Collected data:
"""
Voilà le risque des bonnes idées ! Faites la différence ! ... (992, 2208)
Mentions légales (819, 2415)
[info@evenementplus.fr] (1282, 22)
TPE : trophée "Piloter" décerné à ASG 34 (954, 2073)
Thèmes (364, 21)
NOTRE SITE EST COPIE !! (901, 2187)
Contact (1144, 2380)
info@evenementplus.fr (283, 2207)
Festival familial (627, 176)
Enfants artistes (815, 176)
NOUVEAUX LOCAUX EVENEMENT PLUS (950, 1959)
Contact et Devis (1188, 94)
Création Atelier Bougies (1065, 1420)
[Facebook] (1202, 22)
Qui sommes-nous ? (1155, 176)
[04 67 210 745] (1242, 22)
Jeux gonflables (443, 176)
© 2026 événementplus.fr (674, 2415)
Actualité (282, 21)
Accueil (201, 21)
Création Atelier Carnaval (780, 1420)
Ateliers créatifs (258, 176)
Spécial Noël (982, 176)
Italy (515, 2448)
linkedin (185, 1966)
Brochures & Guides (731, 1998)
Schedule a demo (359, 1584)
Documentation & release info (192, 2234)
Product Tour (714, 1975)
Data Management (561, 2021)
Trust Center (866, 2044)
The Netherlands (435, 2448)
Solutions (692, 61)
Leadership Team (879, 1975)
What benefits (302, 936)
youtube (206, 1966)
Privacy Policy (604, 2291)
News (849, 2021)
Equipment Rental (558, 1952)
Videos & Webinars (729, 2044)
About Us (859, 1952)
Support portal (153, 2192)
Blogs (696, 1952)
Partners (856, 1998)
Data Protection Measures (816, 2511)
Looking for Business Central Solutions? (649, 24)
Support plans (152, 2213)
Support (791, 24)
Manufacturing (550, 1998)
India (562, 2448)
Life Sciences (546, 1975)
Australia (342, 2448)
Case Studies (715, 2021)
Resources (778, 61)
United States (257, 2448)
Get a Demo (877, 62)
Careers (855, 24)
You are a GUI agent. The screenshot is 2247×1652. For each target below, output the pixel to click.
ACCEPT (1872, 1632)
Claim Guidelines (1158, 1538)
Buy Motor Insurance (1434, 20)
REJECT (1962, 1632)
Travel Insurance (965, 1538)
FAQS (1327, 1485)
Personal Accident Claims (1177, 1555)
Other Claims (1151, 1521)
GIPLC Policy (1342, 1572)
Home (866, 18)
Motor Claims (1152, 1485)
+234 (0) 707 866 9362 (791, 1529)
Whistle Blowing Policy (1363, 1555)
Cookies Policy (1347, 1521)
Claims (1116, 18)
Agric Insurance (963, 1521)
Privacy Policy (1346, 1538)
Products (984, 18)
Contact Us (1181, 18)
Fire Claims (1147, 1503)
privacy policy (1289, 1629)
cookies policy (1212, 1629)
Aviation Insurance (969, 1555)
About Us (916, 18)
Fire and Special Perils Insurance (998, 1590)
"""
- THE TASK -
Exactly as written, copy the lines from the one containing "Data Protection Measures (816, 2511)" to the end of the entries, both ends included.

- THE ANSWER -
Data Protection Measures (816, 2511)
Looking for Business Central Solutions? (649, 24)
Support plans (152, 2213)
Support (791, 24)
Manufacturing (550, 1998)
India (562, 2448)
Life Sciences (546, 1975)
Australia (342, 2448)
Case Studies (715, 2021)
Resources (778, 61)
United States (257, 2448)
Get a Demo (877, 62)
Careers (855, 24)
You are a GUI agent. The screenshot is 2247×1652. For each target below, output the pixel to click.
ACCEPT (1872, 1632)
Claim Guidelines (1158, 1538)
Buy Motor Insurance (1434, 20)
REJECT (1962, 1632)
Travel Insurance (965, 1538)
FAQS (1327, 1485)
Personal Accident Claims (1177, 1555)
Other Claims (1151, 1521)
GIPLC Policy (1342, 1572)
Home (866, 18)
Motor Claims (1152, 1485)
+234 (0) 707 866 9362 (791, 1529)
Whistle Blowing Policy (1363, 1555)
Cookies Policy (1347, 1521)
Claims (1116, 18)
Agric Insurance (963, 1521)
Privacy Policy (1346, 1538)
Products (984, 18)
Contact Us (1181, 18)
Fire Claims (1147, 1503)
privacy policy (1289, 1629)
cookies policy (1212, 1629)
Aviation Insurance (969, 1555)
About Us (916, 18)
Fire and Special Perils Insurance (998, 1590)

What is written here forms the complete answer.